Nach einer halbjährigen Planungs- und Antragsphase kamen am 6. Oktober 2020 17 Vertreter*innen der jüdischen Community und der Zivilgesellschaft zum ersten Treffen des "Bündnisses gegen Antisemitismus in Dresden und Ostsachsen" zusammen.

Bei Kaffee, Kuchen und koscheren Snacks standen zunächst das gegenseitige Kennenlernen der Bündnismitglieder und die Vorstellung des Projektentwurfs im Vordergrund. Im Anschluss ging die Arbeit des Bündnisses sodann richtig los: In drei verschiedenen Arbeitsgruppen legten wir nicht nur die Grundlage für die analoge und digitale Struktur unserer Arbeit, sondern diskutierten auch über Weiterbildungsbedarfe im Bündnis, mögliche Veranstaltungsformate sowie über die Aufnahme weiterer Vereine und Initiativen in unseren Zusammenschluss. Mit dem Austausch über die Ergebnisse der Gruppenarbeit und ersten verbindlichen Verabredungen ging das Treffen schließlich zu Ende.

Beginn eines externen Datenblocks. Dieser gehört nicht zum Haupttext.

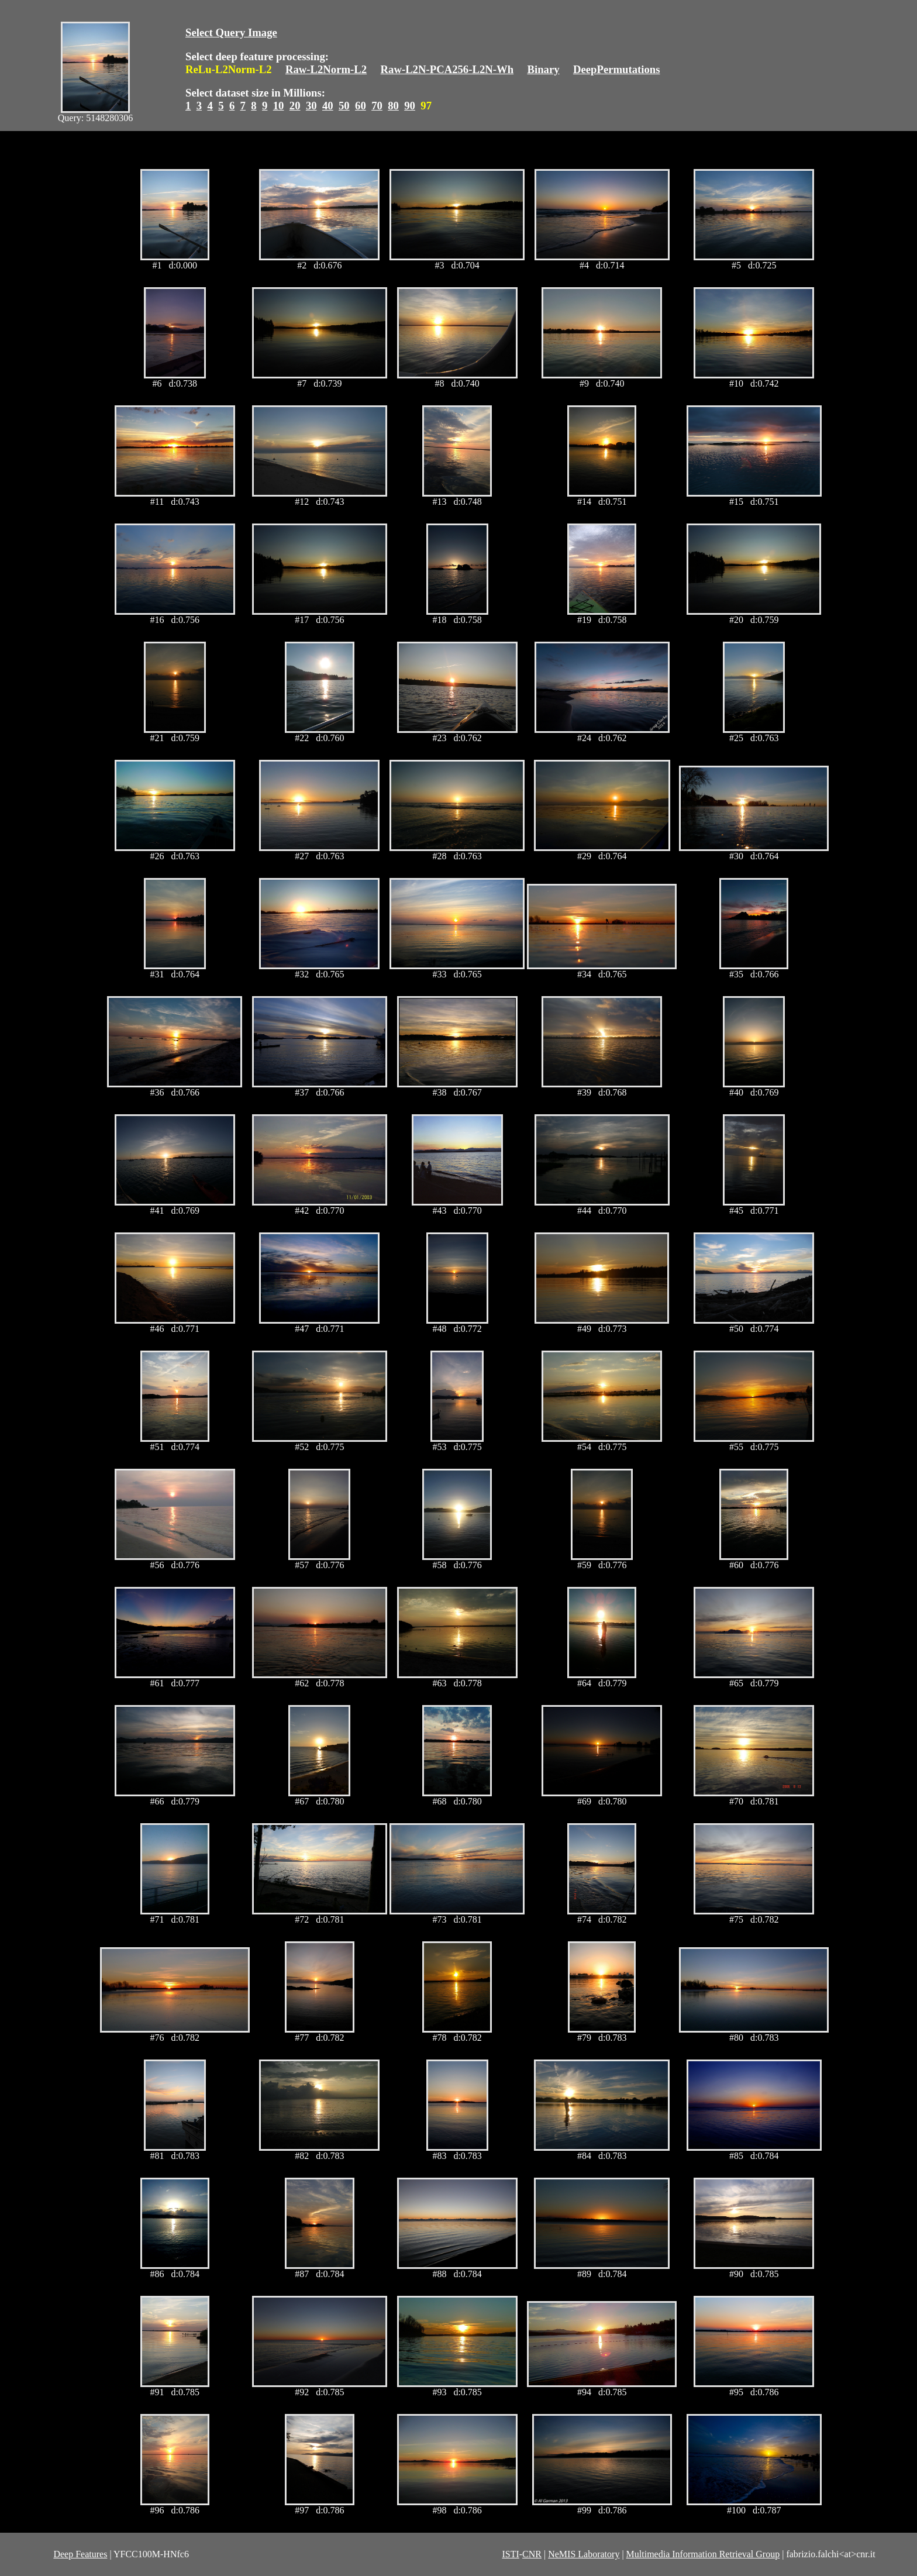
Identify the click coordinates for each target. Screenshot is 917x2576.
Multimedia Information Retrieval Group (703, 2554)
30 (311, 105)
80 (393, 105)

Das Fazit des Tages: Schon jetzt engagieren sich in Dresden und Ostsachsen zahlreiche Akteur*innen im Kampf gegen Antisemitismus und sammeln dabei täglich wertvolle Erfahrungen und Expertisen. Um dem derzeit wieder grassierenden Antisemitismus effektiv begegnen zu können, bedarf es jedoch einer gesamtgesellschaftlichen Anstrengung. Und zu dieser will das Bündnis seinen Teil beitragen: Es will das Wissen und die Angebote seiner Mitglieder bündeln und verstärken und zugleich eigene Formate im Kampf gegen den Antisemitismus entwickeln. Mit dieser Perspektive schauen wir zuversichtlich in die Zukunft und freuen uns auf den weiteren Austausch.

PS: Einen besonderen Dank möchten wir an das Herbert-Wehner-Bildungswerk und das Kulturbüro Sachsen aussprechen. Die toll ausgestatteten Räume und die sehr gute Beratung und Begleitung bei der Planung und Durchführung des Treffens haben wesentlich zu dessen Erfolg beigetragen.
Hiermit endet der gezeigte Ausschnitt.